§ Request
Count how many lines in the entries below contain the string "Task", where case counts. Reply with the number alone.

§ Provided data
################

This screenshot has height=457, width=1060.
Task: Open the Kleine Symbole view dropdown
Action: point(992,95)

################

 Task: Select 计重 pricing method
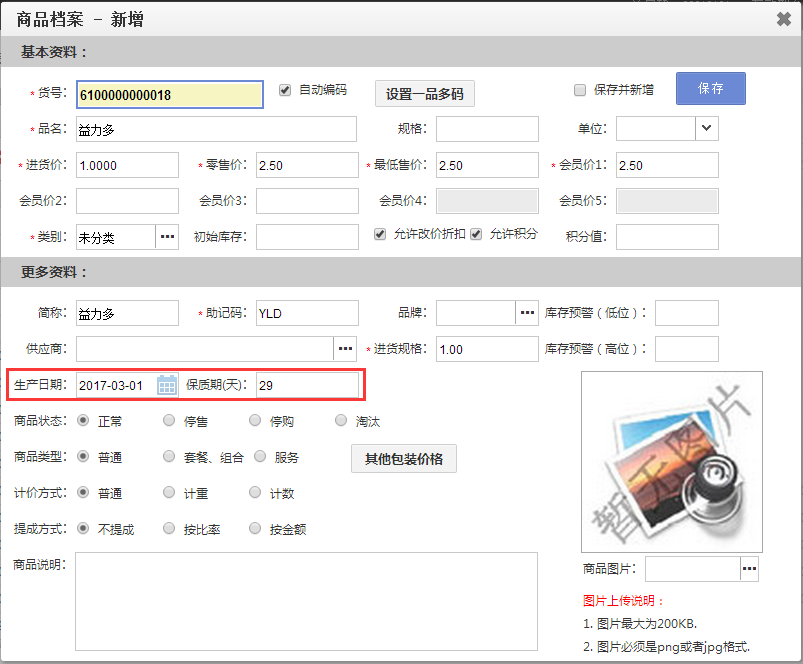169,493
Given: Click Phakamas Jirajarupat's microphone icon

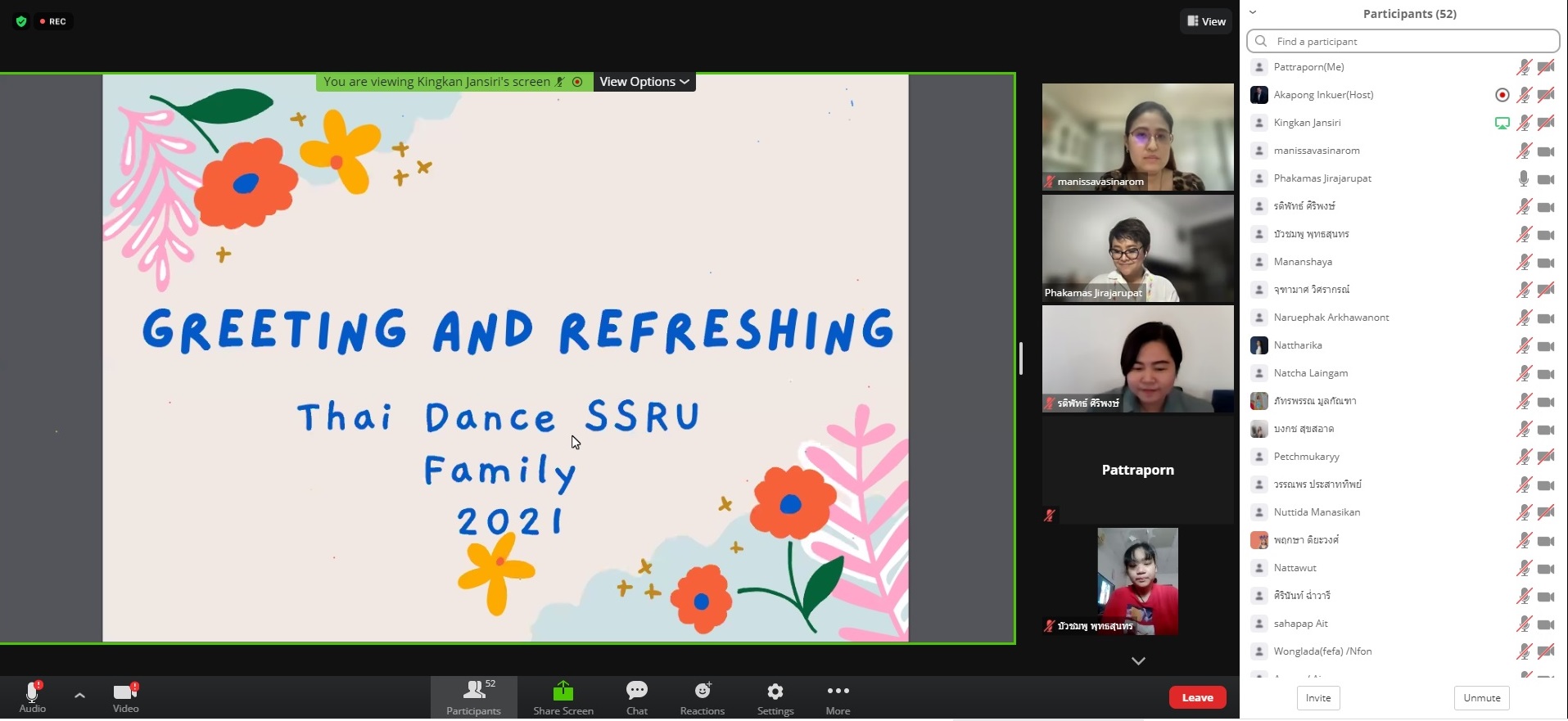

################

§ Reply
2